• Your goal: Return exactly the span that opens with the line containing "How do I perform: Select" and closes with the final line of the records, both included.

• Saved data entries:
#####
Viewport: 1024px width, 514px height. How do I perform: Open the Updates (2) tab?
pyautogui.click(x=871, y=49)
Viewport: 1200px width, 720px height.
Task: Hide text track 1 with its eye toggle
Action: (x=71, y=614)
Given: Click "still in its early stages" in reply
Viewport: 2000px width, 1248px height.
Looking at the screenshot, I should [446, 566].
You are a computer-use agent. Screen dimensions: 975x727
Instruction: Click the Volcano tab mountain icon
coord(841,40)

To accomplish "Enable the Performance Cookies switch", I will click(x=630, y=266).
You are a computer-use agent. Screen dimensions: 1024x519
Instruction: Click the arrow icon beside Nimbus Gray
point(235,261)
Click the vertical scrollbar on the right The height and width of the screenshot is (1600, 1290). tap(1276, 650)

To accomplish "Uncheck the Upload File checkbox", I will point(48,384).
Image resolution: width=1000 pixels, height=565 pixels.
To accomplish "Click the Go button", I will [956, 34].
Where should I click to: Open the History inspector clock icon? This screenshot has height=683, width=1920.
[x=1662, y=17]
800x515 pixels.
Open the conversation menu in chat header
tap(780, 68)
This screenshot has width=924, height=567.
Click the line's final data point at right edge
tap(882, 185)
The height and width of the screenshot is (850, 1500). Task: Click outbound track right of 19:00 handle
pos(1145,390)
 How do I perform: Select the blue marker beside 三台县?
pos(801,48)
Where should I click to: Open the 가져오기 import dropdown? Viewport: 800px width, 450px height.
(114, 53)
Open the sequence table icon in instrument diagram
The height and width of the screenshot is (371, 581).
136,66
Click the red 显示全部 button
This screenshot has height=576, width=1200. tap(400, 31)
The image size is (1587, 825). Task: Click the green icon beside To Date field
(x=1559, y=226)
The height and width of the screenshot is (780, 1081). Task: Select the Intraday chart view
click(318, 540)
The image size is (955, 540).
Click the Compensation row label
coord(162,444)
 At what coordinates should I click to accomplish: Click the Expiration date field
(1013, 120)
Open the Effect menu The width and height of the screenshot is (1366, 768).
#####
• Exercise result:
 How do I perform: Select the blue marker beside 三台县?
pos(801,48)
Where should I click to: Open the 가져오기 import dropdown? Viewport: 800px width, 450px height.
(114, 53)
Open the sequence table icon in instrument diagram
The height and width of the screenshot is (371, 581).
136,66
Click the red 显示全部 button
This screenshot has height=576, width=1200. tap(400, 31)
The image size is (1587, 825). Task: Click the green icon beside To Date field
(x=1559, y=226)
The height and width of the screenshot is (780, 1081). Task: Select the Intraday chart view
click(318, 540)
The image size is (955, 540).
Click the Compensation row label
coord(162,444)
 At what coordinates should I click to accomplish: Click the Expiration date field
(1013, 120)
Open the Effect menu The width and height of the screenshot is (1366, 768).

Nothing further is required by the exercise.